I know this is not an OPNSense issue, but by enabling the VPN, it is getting blocked so my intent is if anyone has a solution regardless.?

15

Virtual private networks / Re: Am I able to "remove" certain IP's from OpenVPN Access?

« on: February 19, 2023, 08:44:32 pm »

Correct, I posted the main default page but I did and do see that.

I do not want it said for me, as clearly no one learns as such, but man alive I am looking at that and my jaw is dropping cause I simply am not seeing WHAT to do.

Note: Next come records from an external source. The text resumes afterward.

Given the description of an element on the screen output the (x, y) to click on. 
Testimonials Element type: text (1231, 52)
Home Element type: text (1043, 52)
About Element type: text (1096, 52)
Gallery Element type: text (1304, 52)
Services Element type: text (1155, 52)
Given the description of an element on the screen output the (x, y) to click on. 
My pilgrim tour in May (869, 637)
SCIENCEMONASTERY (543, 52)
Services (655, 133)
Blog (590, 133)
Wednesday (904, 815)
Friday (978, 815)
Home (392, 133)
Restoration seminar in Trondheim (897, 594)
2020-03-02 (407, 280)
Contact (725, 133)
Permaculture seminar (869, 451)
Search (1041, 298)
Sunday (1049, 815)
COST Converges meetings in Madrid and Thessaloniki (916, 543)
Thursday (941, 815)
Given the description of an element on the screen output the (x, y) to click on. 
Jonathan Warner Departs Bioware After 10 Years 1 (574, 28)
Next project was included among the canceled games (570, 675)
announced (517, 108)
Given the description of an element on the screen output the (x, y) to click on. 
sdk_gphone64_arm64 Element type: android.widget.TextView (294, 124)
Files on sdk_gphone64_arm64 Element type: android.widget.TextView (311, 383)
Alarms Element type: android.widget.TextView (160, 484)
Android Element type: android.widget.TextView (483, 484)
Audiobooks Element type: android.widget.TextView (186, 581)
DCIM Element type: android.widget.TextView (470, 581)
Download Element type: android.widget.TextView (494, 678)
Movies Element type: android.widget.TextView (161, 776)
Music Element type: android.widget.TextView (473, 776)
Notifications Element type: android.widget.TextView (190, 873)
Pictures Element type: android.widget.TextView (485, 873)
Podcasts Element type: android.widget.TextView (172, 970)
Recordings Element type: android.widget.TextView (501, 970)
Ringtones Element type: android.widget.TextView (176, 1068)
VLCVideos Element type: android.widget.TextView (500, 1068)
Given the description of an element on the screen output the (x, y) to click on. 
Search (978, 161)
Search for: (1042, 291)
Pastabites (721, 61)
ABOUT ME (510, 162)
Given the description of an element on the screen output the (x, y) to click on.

Am I correct in, I create a new rule (LAN Out, or Outbound NAT?) and then simply specify the Gateway, which enables the PBR?

Gateway
   

When a gateway is specified, packets will use policy based routing using the specified gateway or gateway group. Usually this option is set on the receiving interface (LAN for example), which then chooses the gateway specified here. (This ignores default routing rules). Only packets flowing in the same direction of the rule are affected by this parameter, the opposite direction (replies) are not affected by this option.